Problem:
Could you rewrite everything from the line containing "This screenshot has width=860, height=458." down to the line containing "Action: [x=210, y=21]", with "magnifier icon" changed to "magnifying glass icon" and nothing else altered? Give only those lines, and leave the pictures out of your answer.

Recorded data:

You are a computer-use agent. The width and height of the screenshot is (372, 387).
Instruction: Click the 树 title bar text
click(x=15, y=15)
...
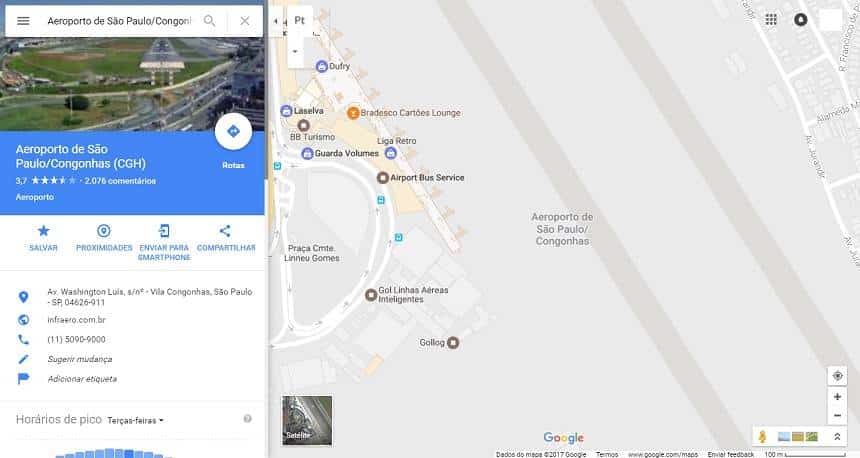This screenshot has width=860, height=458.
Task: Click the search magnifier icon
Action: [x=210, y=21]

Solution for this task:
This screenshot has width=860, height=458.
Task: Click the search magnifying glass icon
Action: [x=210, y=21]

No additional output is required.